Kelangkaan chip memori global yang dipicu AI, memberikan kejutan layaknya tsunami bagi industri smartphone dan mendorong harga ke rekor tertinggi. Menurut laporan International Data Corporation (IDC), defisit komponen memori yang memburuk diperkirakan membuat ada produsen ponsel gulung tikar dan menjadikan harga ponsel lebih mahal.
"Apa yang kita saksikan saat ini bukanlah tekanan sementara, melainkan kejutan layaknya tsunami yang bermula di rantai pasok memori, dengan efek riak yang menyebar ke seluruh industri elektronik konsumen," kata Francisco Jeronimo, yang memimpin riset perangkat seluler di IDC
Laporan tersebut memperkirakan harga jual rata-rata smartphone naik 14% tahun ini, mencapai rekor tertinggi di angka USD 523, sementara produsen takkan mampu lagi membuat ponsel dengan harga di bawah USD 100. IDC juga memprediksi penjualan smartphone tahun 2026 akan mencatat rekor penurunan 12,9% jadi 1,12 miliar unit, terendah dalam lebih dari satu dekade terakhir.
SCROLL TO CONTINUE WITH CONTENT
Krisis semikonduktor berakar dari ledakan AI, dan dorongan besar-besaran membangun pusat data yang sangat bergantung pada chip memori. Seiring melonjaknya permintaan, produsen chip memori terbesar yang berada di Asia beralih haluan memasok industri AI, menyisakan sedikit pasokan untuk elektronik konsumen seperti laptop, konsol game, dan smartphone.
IDC memperkirakan kelangkaan ini akan berdampak permanen pada produsen ponsel, dan memberi dampak lebih besar pada produsen skala kecil yang menggunakan sistem operasi Android. Raksasa seperti Apple dan Samsung akan terhindar dari penderitaan dan berpeluang meningkatkan pangsa pasar. "Singkatnya, keadaan takkan kembali seperti semula bagi vendor maupun konsumen," kata Nabila Popal, direktur riset senior di IDC.
Selama bertahun-tahun, chip memori dianggap sebagai bisnis yang biasa saja namun stabil, dengan margin keuntungan yang jauh lebih tipis dibanding chip mutakhir yang digunakan dalam pemrosesan komputer. Meningkatnya permintaan dari AI telah mengubah hal tersebut.
Jensen Huang, CEO Nvidia, yang cip AI-nya telah menjadikannya perusahaan paling bernilai di dunia, mengatakan bahwa cip memori sangat vital bagi pengembangan AI. "Jumlah memori yang dibutuhkan agar AI dapat berguna meningkat dengan cukup signifikan. Memori sangat penting bagi masa depan AI," cetusnya yang dikutip detikINET dari CNBC.

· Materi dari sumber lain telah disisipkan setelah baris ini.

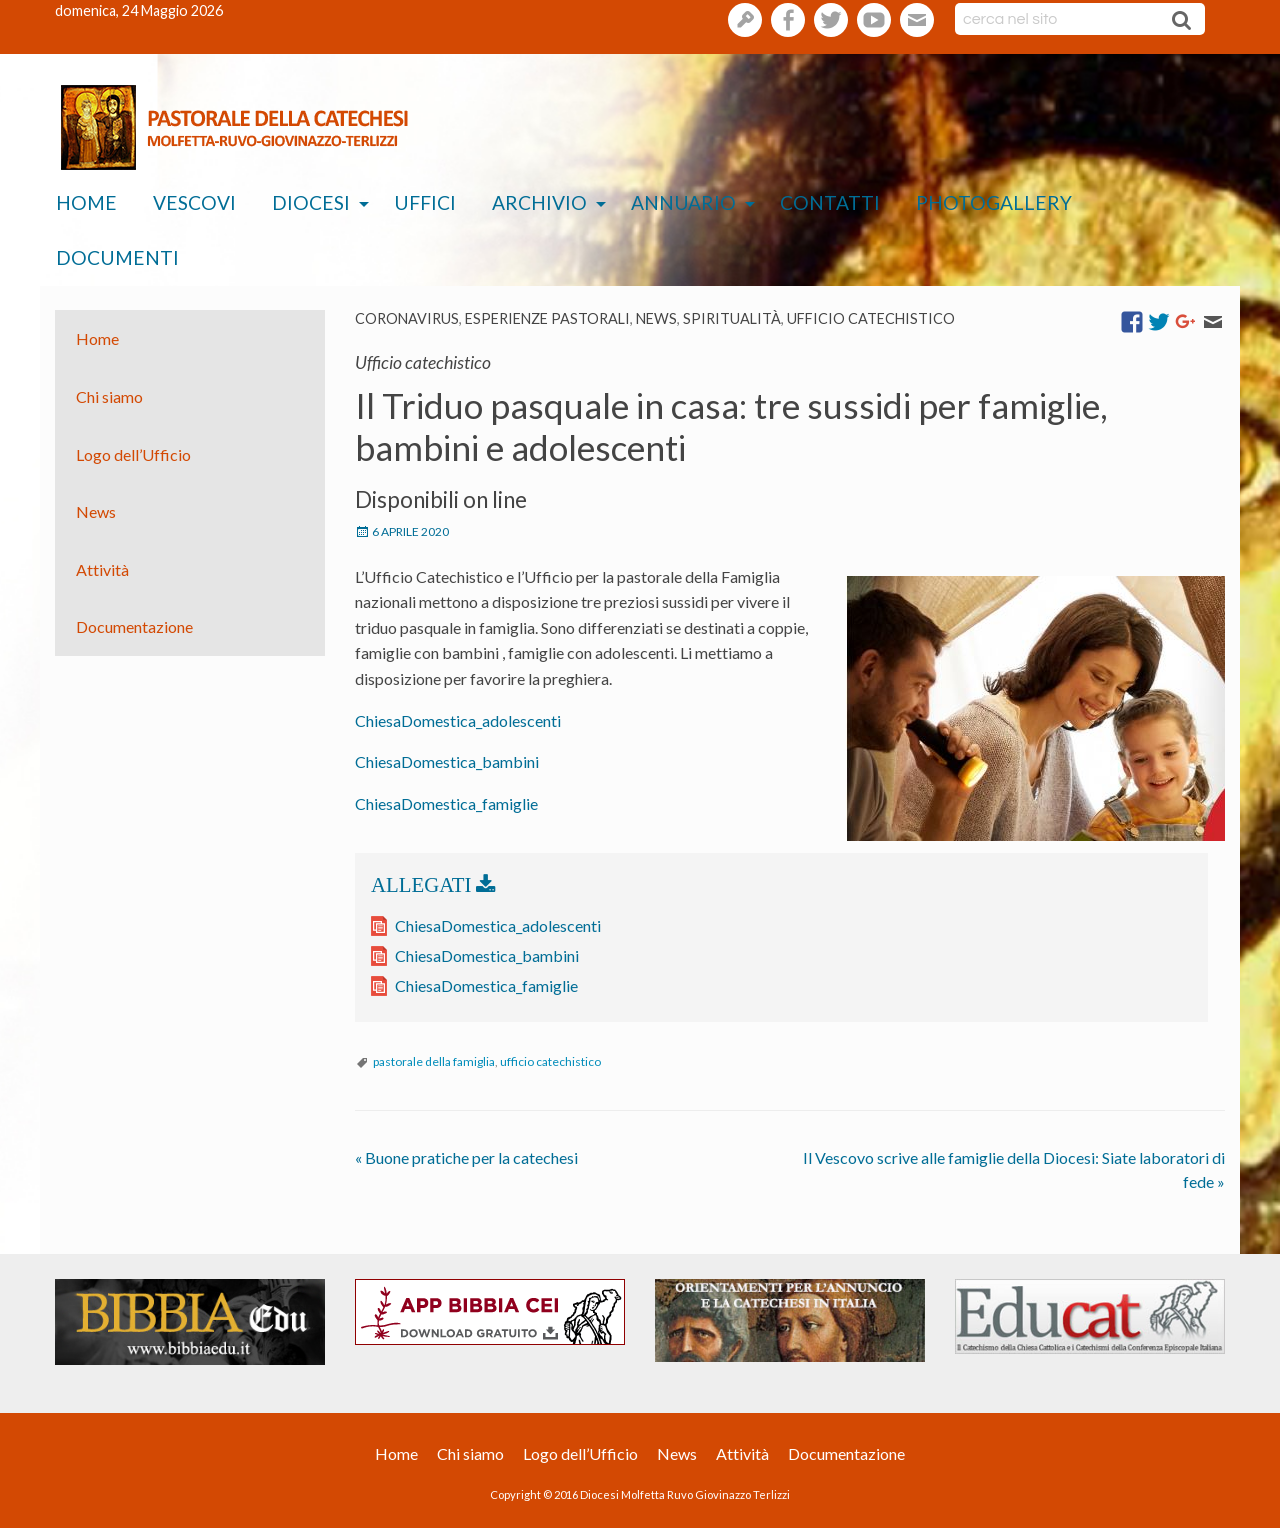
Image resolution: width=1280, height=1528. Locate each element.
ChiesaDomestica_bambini (447, 761)
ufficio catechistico (550, 1061)
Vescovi (194, 202)
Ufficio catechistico (871, 318)
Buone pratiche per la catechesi (466, 1157)
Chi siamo (109, 396)
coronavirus (407, 318)
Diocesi (311, 202)
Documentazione (134, 626)
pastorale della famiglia (434, 1061)
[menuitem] (86, 203)
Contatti (830, 202)
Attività (102, 569)
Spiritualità (732, 318)
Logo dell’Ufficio (133, 453)
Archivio (539, 202)
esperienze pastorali (547, 318)
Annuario (683, 202)
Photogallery (994, 202)
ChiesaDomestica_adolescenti (458, 720)
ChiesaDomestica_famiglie (446, 803)
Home (86, 202)
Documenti (117, 257)
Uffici (425, 202)
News (656, 318)
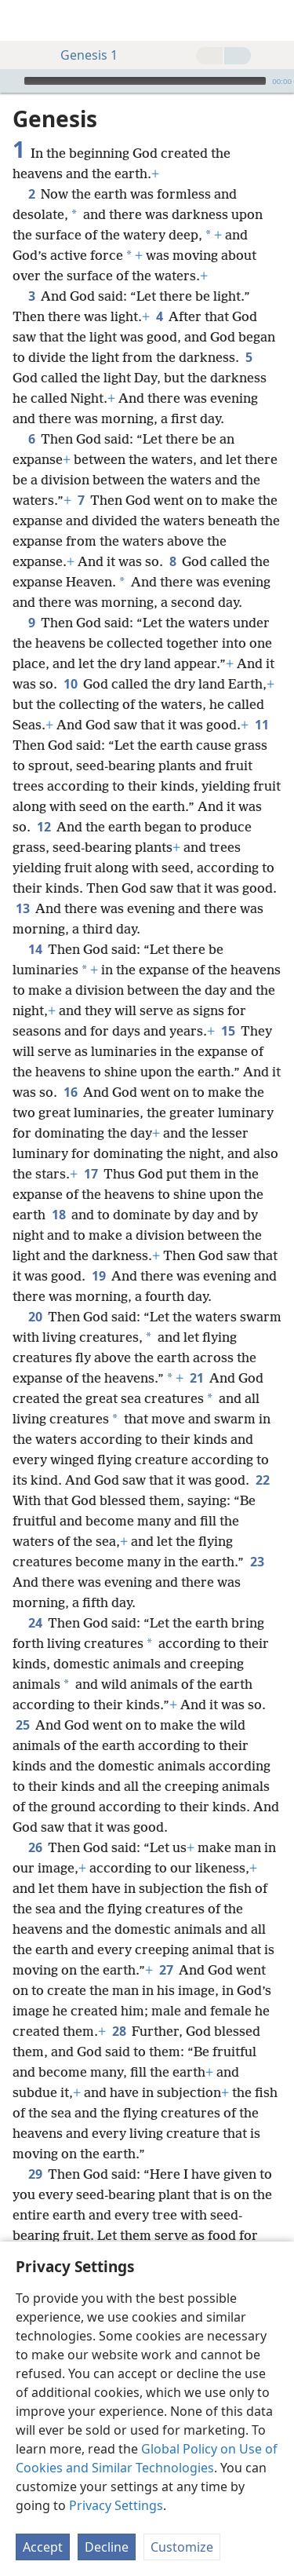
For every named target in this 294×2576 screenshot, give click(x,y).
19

Secara khusus, teknologi lawas yang dibutuhkan smartphone dan laptop disebut DRAM atau dynamic random-access memory. Namun, komponen itu kini digunakan dalam jenis chip lain yang lebih canggih yang mendukung pusat data, disebut HBM atau high bandwidth memory.
Kini, harga chip DRAM maupun HBM mencapai rekor tertinggi, hampir berlipat ganda pada kuartal pertama 2026 dari kuartal sebelumnya, menurut Counterpoint Research. Hal itu memaksa produsen elektronik mengurangi memori pada perangkat atau beralih fokus pada pembuatan produk premium.
Harga saham tiga pemasok chip memori teratas dunia, SK Hynix, Samsung, dan Micron, mencapai rekor tertinggi tahun ini dan kapasitas produksi nyaris habis dipesan. Saham pesaing dari Taiwan juga melonjak, dengan perusahaan-perusahaan seperti Nanya Technology Corporation, Winbond Electronics Corporation, dan Powerchip Semiconductor Manufacturing Corporation (PSMC) berjanji meningkatkan produksi.